I'm not sure I ever realized how young Tad is – he must only just be forty. He's closer in age to Kris than I am. That seems strange somehow, though I'm not sure why. It just is.
"Love doesn't just go away," he says. "I know you really loved Liam, didn't you?"
I nod, picking at a hole in the hem of my sweater. "Yeah," I murmur.
"It's normal to still have those feelings. You can't just let go of love like that in a moment. It took me a couple of years to let go of Lauren, even after she'd broken up our family, but that was just time I needed to get over our relationship."
He meets my eye, sincerity in his dark irises. "Liam hurt you, and you still love him. And that's ok," he says, his voice quiet, "but you don't owe love anything, and you don't owe him anything. Just because you still love someone who hurt you doesn't mean that they didn't hurt you enough or that you owe them a second chance."
He puts his hand on my knee. It's a welcome warmth.
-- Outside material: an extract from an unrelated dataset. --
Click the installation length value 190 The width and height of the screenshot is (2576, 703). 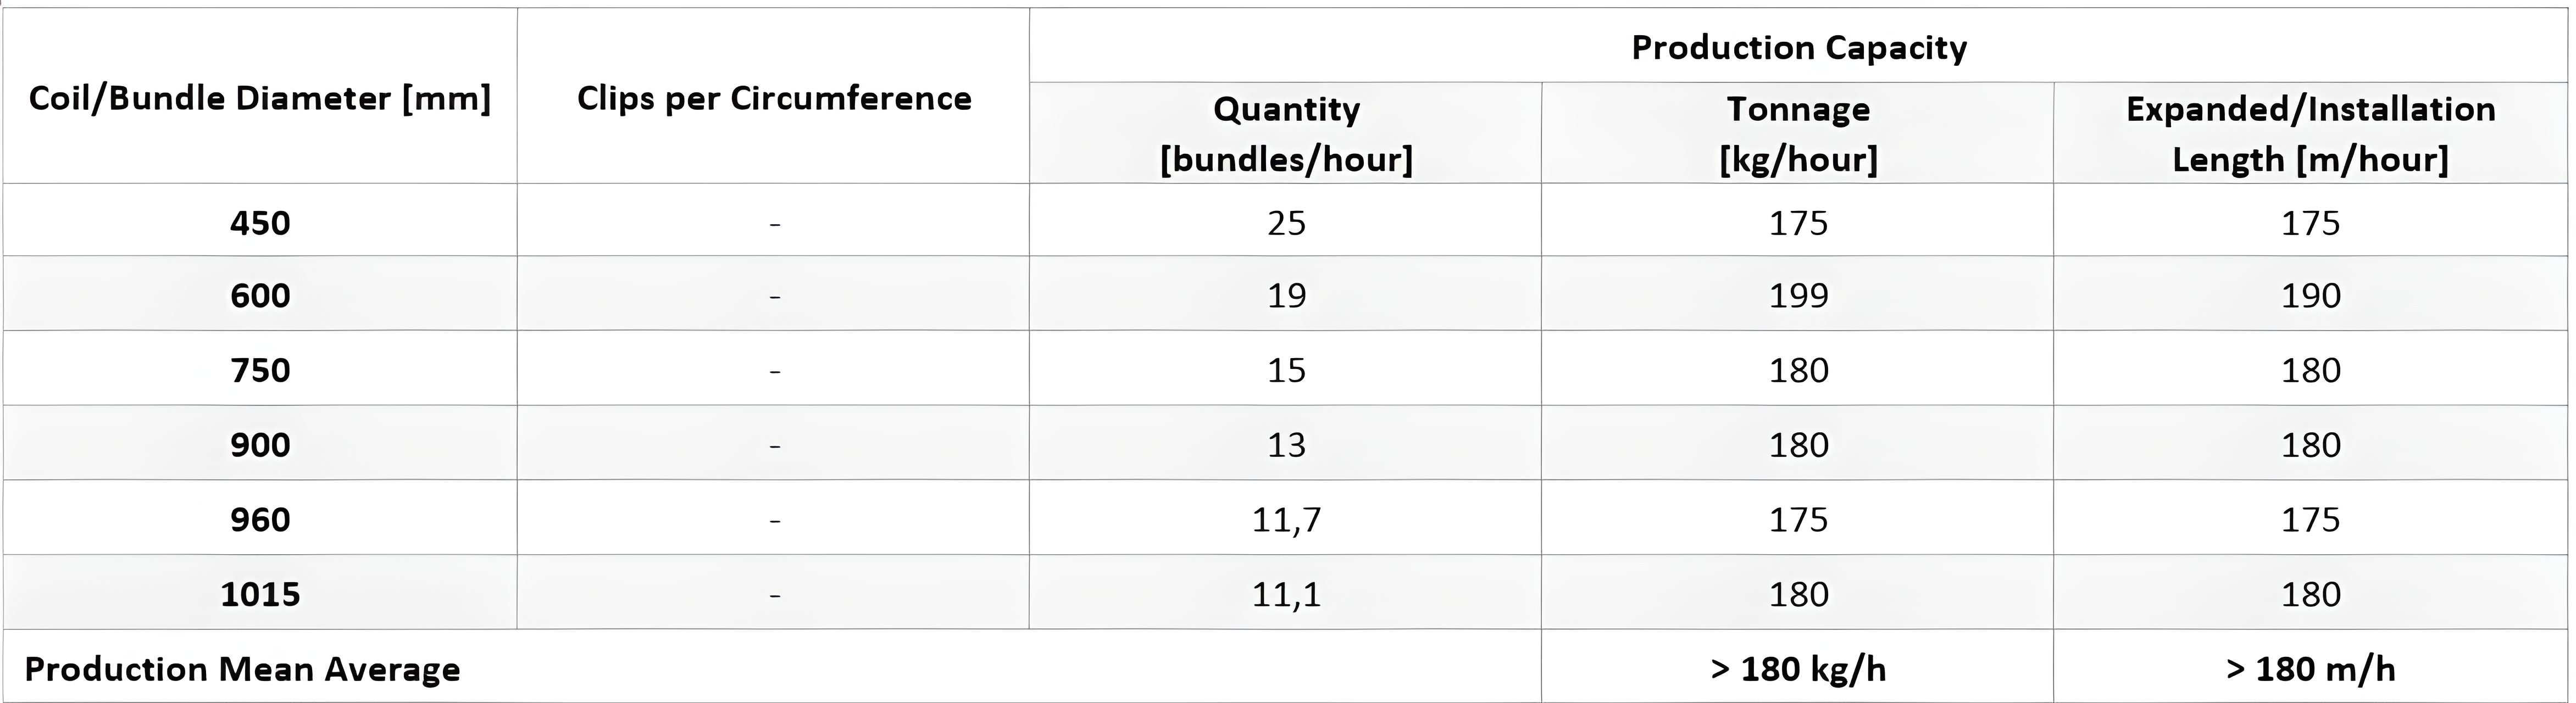point(2310,296)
He presses his lips together and stands, pausing a moment to say, "What happens next is on your terms, Storie. It's no-one else's decision but yours. You just need to make sure you come at it from the right place, and that's what we're all here for."
His hand rests on my shoulder for a second before he heads back inside, leaving me on the step with an aching lump in my throat. I follow him inside, where he's talking to Mom, and I hug him. He almost stumbles back, taken by surprise, before his arms loosen and he hugs me back.
"Thank you," I say when I release him. He's wearing a broad beam. It makes him look even more like Gray. "I'm really glad we get to start this year with you, and I can't think of anyone who'd make a better stepdad."
"Thank you, Storie," he says. Next to him, Mom is teary-eyed. "There's nowhere I'd rather be, and no-one I'd rather call my stepdaughter."
Gray leaps over, abandoning his phone for a moment. "Am I missing an emotional family moment?" he asks, his eyes flitting between the three of us. "Kris! Get over here! They're trying to exclude us." He pouts and Kris comes over laughing.
The five of us are standing in a circle, ten minutes into 2019. Mom and Tad are tucked together, his arm around her waist to hold her close. Kris rests his arm on Gray's shoulder, a full glass in his hand. Gray's arms are around me, his awkwardly-angled embrace a comfort. I meet Mom's gaze and she wears the softest smile, and I realize she's mirroring mine.
I have my whole family right here. I don't want anyone else. I don't need anyone else.